(INFORMATION SUPPLIED):
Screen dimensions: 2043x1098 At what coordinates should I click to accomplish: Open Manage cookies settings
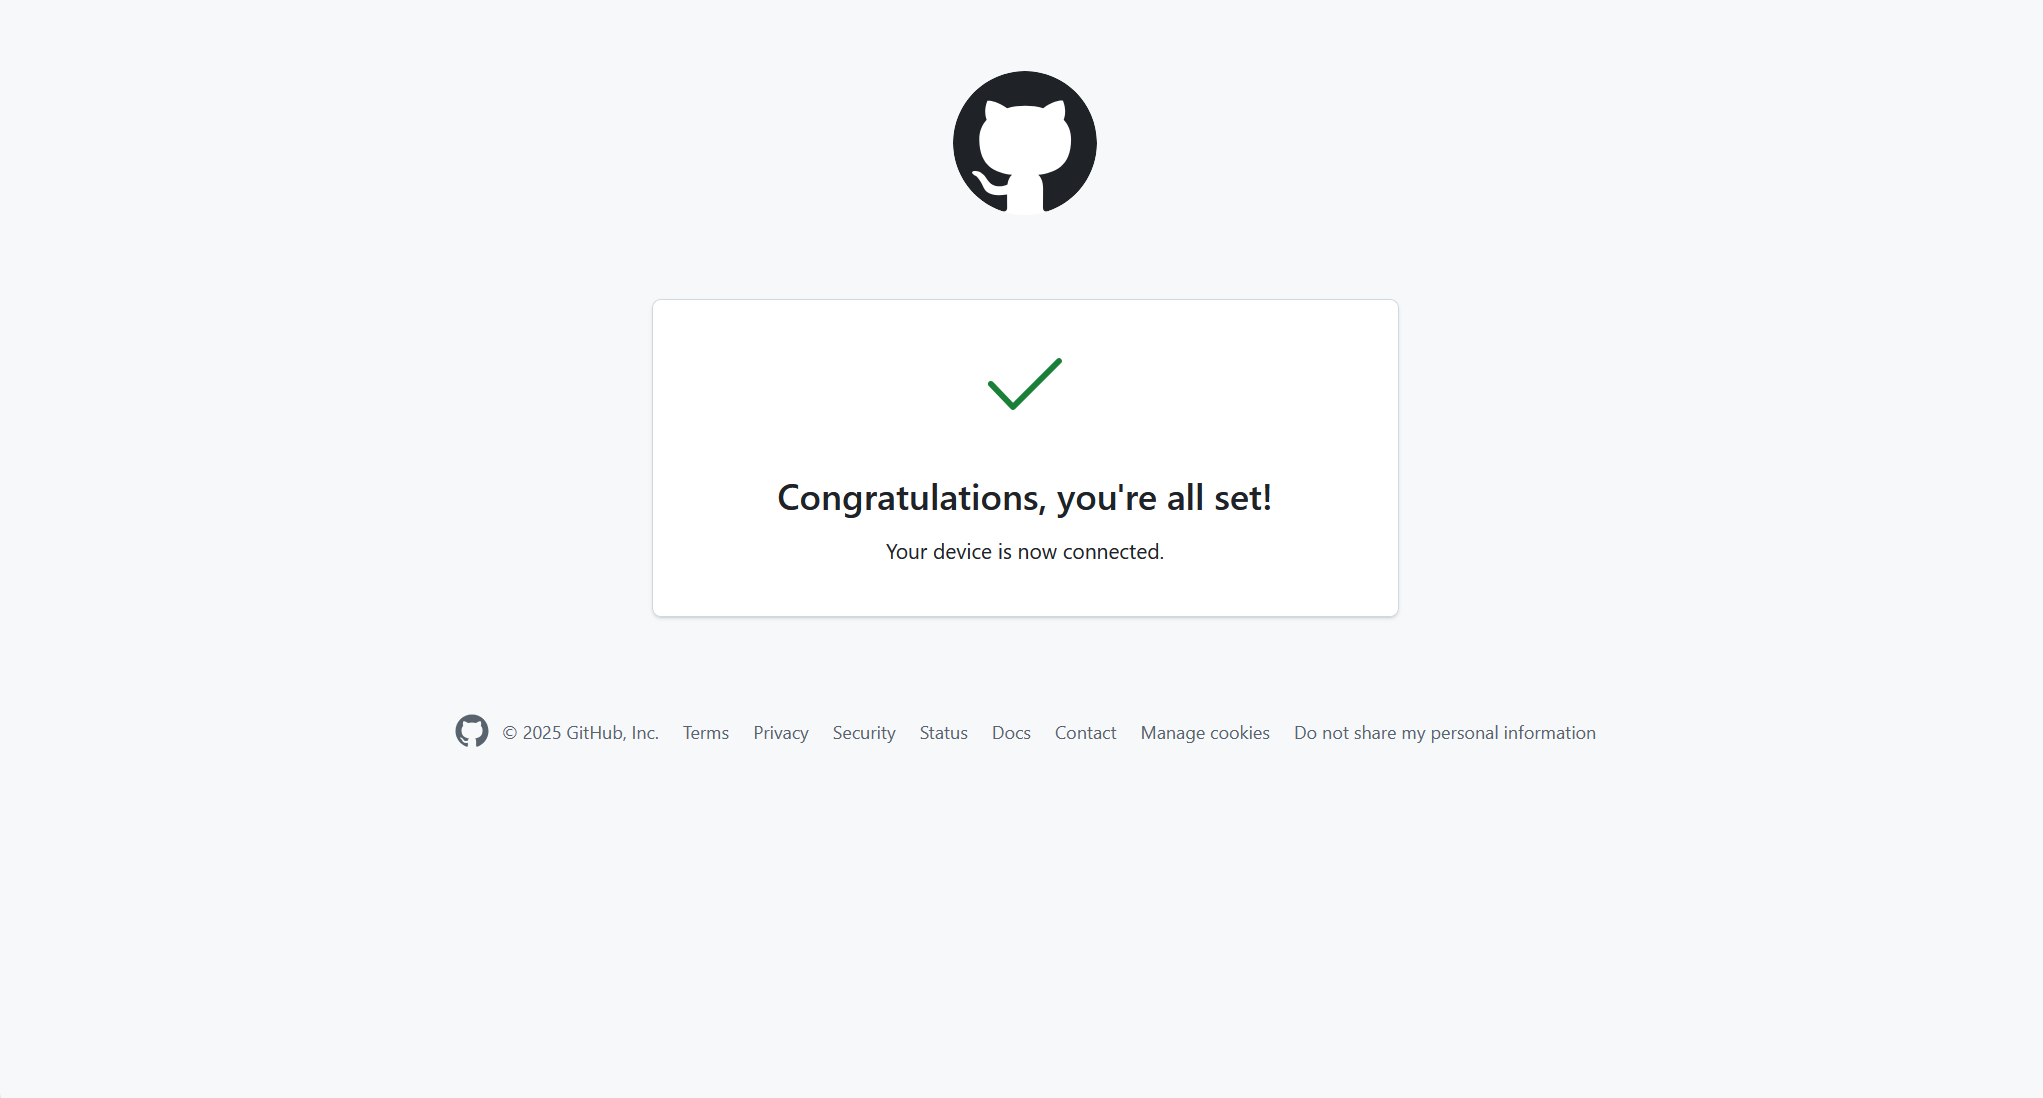[1205, 733]
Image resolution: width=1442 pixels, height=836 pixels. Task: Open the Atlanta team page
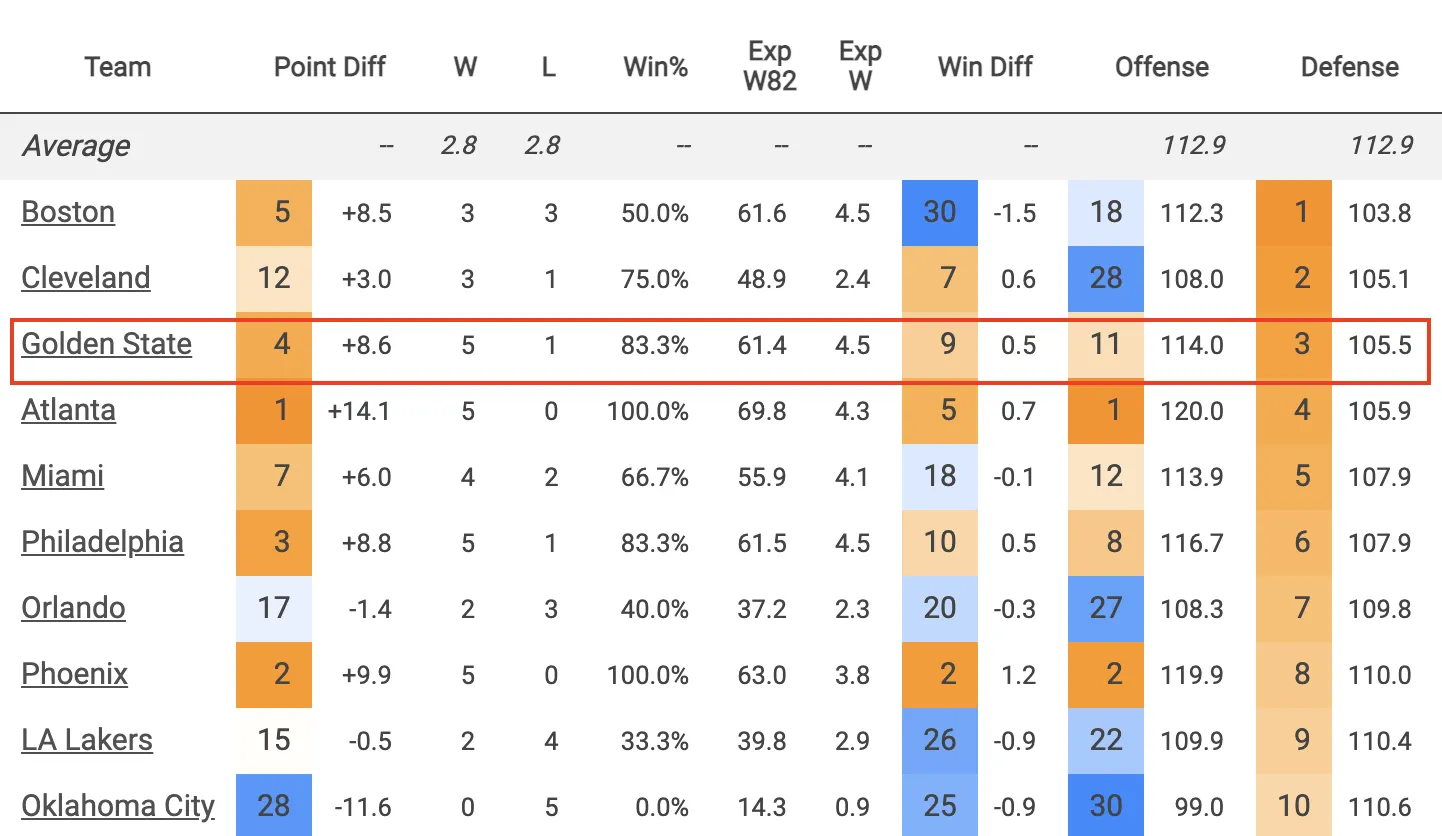(69, 410)
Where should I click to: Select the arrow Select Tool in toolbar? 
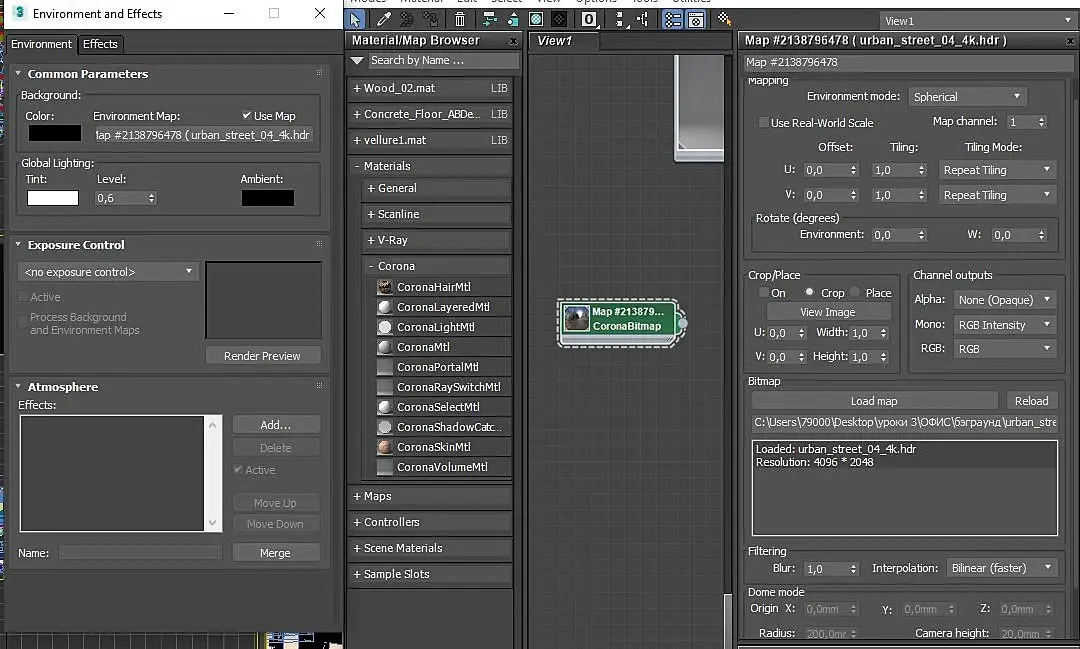click(x=356, y=19)
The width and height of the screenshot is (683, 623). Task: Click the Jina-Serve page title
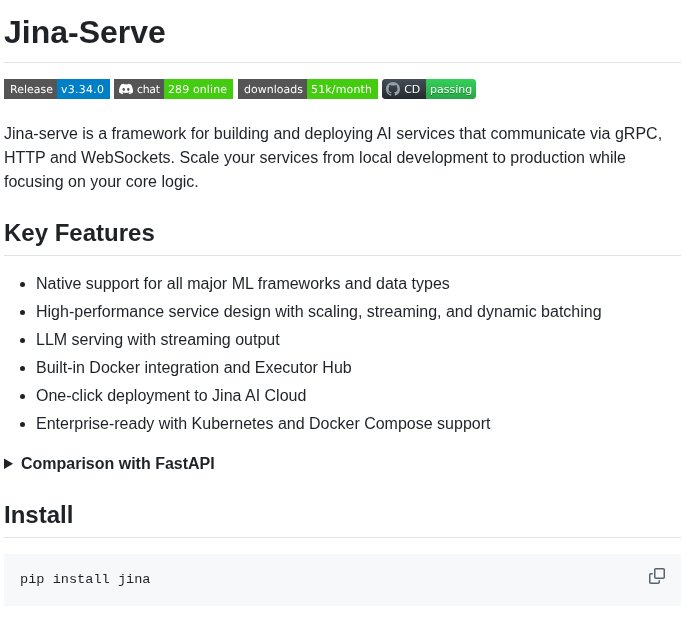[x=85, y=32]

(EXERCISE REQUIREMENTS): Every line of the material is to be quoted exactly, with no pictures carried over.

(REPLY):
Screen dimensions: 2043x1098 At what coordinates should I click to accomplish: Open Manage cookies settings
[1205, 733]
Image resolution: width=1442 pixels, height=836 pixels. Task: Open the Atlanta team page
(69, 410)
Where should I click to: Select the arrow Select Tool in toolbar? 
click(x=356, y=19)
The width and height of the screenshot is (683, 623). Task: Click the Jina-Serve page title
[x=85, y=32]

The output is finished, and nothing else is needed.